Direction: Copy the stretch of the excerpt below from "Introduction" through "and leaves.", swapping "tree trunks" for "tree stumps".

Excerpted passage:
Source Codes and Dataset
The code is integrated to
the iLab Neuromorphic Vision
C++ Toolkit. In order to gain code access, please follow the
download instructions there.
Special instruction to access the
gist code can be found
here.
The dataset can be found here.
Introduction
Significant number of mobile-robotics approaches addresses this
fundamental problem by utilizing sonar, laser, or other range sensors
[Fox1999,Thrun1998a]. They are particularly effective indoors due to
many spatial and structural regularities such as flat walls and narrow
corridors. In the outdoors, however, these sensors become less robust
given all the protrusions and surface irregularities
[Lingemann2004]. For example, a slight change in pose can result in
large jumps in range reading because of tree trunks, moving branches,
and leaves.
These difficulties with traditional robot sensors have prompted
research towards vision. Within Computer Vision, lighting (especially
in the outdoors), dynamic backgrounds, and view-invariant matching
become major hurdles to overcome.

Recorded data:
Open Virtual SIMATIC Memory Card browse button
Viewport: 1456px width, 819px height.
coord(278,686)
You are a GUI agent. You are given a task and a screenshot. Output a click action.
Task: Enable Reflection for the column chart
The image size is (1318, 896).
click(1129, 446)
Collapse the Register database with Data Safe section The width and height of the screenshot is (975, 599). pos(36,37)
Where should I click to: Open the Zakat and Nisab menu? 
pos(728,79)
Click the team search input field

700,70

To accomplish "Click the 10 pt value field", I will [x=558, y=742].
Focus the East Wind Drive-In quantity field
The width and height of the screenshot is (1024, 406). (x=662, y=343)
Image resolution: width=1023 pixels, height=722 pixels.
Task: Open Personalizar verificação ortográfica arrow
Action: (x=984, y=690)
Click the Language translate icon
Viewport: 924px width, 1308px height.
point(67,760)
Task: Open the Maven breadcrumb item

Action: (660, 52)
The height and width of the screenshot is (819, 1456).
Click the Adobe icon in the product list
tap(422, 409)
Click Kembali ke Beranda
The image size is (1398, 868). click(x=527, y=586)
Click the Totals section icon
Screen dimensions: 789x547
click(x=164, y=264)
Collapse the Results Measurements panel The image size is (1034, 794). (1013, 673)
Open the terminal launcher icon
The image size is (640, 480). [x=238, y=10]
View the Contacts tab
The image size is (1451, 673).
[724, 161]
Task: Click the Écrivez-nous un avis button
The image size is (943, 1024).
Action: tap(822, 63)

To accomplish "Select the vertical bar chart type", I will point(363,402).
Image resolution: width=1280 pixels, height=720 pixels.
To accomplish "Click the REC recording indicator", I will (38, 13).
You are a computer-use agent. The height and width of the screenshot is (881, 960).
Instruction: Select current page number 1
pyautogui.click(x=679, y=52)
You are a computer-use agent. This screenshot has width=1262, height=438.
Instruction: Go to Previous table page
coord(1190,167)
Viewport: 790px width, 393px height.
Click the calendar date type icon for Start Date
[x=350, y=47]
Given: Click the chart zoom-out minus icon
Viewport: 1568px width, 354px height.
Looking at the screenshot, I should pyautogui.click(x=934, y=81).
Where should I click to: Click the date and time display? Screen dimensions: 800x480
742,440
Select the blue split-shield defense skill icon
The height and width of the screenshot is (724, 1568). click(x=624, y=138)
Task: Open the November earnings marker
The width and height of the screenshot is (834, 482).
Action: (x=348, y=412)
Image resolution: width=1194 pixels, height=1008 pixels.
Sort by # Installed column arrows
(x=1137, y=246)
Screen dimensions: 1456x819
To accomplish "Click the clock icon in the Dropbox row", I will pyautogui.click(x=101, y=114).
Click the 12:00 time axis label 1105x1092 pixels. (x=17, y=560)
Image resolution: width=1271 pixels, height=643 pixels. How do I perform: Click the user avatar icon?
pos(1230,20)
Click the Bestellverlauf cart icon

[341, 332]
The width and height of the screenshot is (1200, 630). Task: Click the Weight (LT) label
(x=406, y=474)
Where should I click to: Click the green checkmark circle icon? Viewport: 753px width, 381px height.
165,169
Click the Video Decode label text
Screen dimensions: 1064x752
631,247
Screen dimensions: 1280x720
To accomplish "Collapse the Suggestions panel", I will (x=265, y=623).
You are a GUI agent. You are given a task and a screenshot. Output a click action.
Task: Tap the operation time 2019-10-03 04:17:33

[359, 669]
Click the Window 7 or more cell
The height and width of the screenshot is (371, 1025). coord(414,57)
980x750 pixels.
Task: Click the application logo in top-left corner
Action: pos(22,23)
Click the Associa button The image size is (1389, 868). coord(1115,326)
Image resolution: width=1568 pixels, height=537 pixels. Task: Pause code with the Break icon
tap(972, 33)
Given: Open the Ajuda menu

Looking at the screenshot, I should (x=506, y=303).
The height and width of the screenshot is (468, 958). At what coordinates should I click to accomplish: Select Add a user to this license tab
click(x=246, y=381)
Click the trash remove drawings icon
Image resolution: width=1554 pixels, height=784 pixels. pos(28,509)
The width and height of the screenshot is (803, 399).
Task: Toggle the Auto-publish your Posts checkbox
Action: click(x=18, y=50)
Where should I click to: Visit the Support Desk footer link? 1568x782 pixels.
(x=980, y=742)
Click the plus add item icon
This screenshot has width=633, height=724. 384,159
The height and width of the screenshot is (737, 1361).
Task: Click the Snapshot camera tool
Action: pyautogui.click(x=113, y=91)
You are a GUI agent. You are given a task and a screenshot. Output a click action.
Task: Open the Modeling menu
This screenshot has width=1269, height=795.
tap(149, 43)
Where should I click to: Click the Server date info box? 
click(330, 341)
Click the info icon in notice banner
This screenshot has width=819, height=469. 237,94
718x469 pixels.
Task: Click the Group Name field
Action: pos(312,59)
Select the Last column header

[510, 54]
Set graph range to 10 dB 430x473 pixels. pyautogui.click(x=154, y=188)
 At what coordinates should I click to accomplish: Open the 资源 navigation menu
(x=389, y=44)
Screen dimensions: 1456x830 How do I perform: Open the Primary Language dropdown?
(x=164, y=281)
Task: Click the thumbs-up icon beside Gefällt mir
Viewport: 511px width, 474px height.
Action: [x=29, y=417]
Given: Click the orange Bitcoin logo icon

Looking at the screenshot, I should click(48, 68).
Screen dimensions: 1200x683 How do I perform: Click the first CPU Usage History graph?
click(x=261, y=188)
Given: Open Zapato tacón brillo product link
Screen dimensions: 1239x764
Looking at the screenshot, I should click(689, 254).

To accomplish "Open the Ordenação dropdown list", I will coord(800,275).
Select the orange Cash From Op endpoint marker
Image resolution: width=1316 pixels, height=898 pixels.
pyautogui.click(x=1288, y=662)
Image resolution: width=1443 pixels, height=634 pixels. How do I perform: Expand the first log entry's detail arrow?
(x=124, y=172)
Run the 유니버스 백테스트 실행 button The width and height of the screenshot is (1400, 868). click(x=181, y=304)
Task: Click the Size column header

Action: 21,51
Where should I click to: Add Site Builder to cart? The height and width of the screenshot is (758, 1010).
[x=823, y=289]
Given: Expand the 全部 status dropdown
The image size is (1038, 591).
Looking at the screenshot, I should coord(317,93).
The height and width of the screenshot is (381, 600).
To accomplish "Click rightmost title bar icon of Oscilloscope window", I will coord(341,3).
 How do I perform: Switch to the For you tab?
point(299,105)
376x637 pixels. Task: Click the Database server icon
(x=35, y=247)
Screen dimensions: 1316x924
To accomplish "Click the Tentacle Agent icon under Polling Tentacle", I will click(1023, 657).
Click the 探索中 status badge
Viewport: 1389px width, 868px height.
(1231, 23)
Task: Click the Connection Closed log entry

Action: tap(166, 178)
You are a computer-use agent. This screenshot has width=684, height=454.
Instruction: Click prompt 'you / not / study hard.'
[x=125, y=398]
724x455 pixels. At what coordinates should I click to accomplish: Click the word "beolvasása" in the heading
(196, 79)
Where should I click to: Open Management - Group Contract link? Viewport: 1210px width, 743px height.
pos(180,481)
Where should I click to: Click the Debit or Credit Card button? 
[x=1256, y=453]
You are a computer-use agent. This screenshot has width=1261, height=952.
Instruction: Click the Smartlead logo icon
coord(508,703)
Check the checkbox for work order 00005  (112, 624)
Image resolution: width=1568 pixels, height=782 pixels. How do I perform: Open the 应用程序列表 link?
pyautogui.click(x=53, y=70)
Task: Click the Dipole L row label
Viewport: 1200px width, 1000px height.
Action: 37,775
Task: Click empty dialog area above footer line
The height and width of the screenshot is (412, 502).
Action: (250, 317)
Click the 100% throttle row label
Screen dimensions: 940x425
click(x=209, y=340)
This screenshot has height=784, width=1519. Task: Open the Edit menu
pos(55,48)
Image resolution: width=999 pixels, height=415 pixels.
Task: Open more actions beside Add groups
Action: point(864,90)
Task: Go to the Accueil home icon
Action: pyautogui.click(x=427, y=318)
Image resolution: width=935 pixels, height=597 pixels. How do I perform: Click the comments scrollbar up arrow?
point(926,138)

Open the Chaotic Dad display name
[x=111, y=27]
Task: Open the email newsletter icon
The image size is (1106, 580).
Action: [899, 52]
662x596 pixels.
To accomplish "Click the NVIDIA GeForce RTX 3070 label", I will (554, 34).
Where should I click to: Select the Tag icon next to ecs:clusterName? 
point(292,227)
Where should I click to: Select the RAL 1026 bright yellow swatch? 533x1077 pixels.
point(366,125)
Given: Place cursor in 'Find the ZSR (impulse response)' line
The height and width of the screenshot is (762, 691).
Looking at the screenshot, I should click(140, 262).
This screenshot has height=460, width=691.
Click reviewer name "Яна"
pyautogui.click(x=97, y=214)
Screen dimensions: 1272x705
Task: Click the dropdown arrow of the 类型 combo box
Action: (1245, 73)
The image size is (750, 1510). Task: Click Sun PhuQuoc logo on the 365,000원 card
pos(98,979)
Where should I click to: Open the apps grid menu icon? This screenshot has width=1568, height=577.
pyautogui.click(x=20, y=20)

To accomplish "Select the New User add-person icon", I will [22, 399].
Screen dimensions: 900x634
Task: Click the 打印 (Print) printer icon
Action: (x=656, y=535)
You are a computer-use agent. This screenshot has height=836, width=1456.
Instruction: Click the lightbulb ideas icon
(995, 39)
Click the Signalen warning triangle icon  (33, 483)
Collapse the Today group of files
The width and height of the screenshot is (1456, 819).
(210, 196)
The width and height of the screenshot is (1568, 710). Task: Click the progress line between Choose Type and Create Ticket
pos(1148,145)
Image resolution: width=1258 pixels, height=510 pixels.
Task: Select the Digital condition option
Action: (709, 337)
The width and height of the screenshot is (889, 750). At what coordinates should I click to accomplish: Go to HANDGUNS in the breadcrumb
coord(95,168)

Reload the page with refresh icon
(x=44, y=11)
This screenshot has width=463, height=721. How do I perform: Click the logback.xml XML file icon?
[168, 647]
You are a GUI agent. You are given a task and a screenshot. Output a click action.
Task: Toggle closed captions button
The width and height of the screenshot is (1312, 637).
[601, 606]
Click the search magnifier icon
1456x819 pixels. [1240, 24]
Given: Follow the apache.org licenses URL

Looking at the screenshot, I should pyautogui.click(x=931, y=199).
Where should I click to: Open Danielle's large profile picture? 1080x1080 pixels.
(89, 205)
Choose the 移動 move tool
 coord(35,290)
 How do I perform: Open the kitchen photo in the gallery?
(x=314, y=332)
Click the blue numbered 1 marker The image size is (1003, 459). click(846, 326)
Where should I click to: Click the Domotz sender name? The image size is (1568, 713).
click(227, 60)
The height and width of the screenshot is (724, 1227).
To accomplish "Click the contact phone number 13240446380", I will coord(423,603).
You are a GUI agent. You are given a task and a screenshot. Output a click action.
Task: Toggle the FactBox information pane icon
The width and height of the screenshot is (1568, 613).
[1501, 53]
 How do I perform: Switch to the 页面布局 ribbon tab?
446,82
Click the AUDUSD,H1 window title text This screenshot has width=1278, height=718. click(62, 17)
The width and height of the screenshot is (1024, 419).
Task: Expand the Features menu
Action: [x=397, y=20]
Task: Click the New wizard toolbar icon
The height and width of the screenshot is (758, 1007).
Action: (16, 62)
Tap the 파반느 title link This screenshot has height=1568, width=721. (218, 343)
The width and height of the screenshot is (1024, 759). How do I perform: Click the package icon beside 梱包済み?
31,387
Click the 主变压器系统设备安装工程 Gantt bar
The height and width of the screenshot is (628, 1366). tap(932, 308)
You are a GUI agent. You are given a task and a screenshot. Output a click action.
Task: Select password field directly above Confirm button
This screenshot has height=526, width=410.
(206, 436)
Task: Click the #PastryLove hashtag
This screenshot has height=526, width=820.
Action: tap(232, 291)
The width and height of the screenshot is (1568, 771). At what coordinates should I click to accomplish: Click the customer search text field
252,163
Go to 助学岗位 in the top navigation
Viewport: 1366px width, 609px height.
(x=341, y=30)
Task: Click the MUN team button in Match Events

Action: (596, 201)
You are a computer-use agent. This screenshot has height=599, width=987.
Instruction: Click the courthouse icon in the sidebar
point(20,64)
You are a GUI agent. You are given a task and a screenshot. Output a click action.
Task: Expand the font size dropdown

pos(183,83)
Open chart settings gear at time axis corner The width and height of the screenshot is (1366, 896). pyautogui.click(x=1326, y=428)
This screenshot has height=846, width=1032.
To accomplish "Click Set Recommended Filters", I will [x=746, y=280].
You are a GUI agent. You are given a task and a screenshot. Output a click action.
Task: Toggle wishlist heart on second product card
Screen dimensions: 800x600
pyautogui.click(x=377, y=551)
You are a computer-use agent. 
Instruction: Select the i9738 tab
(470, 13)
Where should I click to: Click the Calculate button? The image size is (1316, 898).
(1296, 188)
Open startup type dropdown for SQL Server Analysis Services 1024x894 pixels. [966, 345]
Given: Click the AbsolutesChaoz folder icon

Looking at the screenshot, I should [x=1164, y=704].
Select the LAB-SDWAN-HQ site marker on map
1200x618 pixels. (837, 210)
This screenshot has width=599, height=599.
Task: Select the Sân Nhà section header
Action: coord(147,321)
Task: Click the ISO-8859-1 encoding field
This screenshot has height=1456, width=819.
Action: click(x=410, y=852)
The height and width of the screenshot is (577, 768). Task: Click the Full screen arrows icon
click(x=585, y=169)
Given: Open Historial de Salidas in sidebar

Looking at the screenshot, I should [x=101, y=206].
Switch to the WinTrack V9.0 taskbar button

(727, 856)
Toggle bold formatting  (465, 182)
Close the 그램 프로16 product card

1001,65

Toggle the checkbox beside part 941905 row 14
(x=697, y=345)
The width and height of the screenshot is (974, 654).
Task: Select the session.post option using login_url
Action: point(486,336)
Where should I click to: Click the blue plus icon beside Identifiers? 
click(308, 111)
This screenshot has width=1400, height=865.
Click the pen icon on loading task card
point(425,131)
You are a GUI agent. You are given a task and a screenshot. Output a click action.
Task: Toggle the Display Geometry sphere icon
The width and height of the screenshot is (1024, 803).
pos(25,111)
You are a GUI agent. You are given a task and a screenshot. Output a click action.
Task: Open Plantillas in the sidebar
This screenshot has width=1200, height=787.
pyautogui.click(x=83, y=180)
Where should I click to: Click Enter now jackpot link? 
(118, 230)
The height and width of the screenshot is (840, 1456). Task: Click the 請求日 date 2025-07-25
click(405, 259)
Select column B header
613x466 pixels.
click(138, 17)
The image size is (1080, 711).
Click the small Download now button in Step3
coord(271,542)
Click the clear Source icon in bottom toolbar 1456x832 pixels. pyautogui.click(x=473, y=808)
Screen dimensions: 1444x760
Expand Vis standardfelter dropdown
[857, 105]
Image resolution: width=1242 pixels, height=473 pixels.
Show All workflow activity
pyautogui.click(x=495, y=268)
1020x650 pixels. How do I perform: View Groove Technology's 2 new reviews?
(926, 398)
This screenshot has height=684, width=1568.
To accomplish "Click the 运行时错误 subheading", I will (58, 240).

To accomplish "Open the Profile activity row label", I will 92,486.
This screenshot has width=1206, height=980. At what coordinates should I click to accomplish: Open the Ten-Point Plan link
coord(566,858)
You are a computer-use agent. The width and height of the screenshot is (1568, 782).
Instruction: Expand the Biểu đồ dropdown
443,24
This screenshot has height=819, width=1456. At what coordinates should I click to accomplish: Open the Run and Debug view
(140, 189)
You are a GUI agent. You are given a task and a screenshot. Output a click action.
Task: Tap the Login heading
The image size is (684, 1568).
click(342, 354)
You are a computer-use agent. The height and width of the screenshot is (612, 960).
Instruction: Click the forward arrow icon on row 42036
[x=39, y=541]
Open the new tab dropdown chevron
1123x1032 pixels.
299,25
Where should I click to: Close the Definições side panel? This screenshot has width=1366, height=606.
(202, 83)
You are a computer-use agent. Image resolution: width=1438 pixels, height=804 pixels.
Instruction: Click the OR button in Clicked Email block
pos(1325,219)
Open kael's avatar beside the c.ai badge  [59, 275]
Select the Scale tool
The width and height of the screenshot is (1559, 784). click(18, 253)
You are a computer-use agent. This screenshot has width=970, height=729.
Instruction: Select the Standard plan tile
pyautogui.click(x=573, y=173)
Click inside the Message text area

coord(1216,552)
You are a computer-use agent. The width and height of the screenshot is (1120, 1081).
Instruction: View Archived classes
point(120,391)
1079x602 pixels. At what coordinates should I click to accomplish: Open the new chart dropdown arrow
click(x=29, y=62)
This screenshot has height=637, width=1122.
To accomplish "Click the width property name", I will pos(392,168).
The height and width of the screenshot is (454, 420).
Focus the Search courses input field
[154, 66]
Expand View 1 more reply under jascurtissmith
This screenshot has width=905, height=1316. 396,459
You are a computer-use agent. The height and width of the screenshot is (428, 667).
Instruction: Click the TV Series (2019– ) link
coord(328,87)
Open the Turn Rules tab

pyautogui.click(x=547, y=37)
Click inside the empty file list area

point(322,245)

Answer below:
Introduction
Significant number of mobile-robotics approaches addresses this
fundamental problem by utilizing sonar, laser, or other range sensors
[Fox1999,Thrun1998a]. They are particularly effective indoors due to
many spatial and structural regularities such as flat walls and narrow
corridors. In the outdoors, however, these sensors become less robust
given all the protrusions and surface irregularities
[Lingemann2004]. For example, a slight change in pose can result in
large jumps in range reading because of tree stumps, moving branches,
and leaves.